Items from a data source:

────────

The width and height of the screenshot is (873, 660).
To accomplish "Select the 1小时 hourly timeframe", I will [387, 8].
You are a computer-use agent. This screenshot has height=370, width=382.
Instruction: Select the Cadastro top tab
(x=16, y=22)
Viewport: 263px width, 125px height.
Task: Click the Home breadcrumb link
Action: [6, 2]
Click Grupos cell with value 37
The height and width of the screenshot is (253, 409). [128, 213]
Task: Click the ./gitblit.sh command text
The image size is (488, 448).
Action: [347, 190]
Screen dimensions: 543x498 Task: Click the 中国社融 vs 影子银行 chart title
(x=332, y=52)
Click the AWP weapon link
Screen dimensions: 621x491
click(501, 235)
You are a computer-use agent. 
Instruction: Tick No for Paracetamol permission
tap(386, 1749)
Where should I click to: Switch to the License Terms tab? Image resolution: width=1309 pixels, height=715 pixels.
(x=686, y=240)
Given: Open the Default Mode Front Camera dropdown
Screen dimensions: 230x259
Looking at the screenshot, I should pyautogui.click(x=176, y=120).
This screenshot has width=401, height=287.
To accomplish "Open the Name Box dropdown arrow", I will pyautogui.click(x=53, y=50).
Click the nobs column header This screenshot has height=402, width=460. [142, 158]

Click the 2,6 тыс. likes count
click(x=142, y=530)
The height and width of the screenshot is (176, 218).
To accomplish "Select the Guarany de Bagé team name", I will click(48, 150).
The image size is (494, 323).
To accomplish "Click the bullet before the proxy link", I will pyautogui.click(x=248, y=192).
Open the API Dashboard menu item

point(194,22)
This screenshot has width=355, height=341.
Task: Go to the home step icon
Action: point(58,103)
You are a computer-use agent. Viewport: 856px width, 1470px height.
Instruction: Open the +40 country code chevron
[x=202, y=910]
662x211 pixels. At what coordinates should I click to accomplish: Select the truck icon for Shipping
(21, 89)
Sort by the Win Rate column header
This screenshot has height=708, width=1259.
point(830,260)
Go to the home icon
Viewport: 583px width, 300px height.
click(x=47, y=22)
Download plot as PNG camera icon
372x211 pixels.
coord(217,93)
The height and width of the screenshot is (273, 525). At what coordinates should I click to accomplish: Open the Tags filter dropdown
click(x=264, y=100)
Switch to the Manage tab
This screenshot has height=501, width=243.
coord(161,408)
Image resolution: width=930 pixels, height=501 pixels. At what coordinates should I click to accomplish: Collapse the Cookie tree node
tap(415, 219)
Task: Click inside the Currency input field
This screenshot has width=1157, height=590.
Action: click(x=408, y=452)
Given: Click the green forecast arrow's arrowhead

────────

§ **WHAT YOU WILL DO**: Report each line in the entries where the string "computer" occurs.

§ **SOLUTION TO THIS TASK**:
You are a computer-use agent. This screenshot has height=370, width=382.
You are a computer-use agent. 
You are a computer-use agent. Viewport: 856px width, 1470px height.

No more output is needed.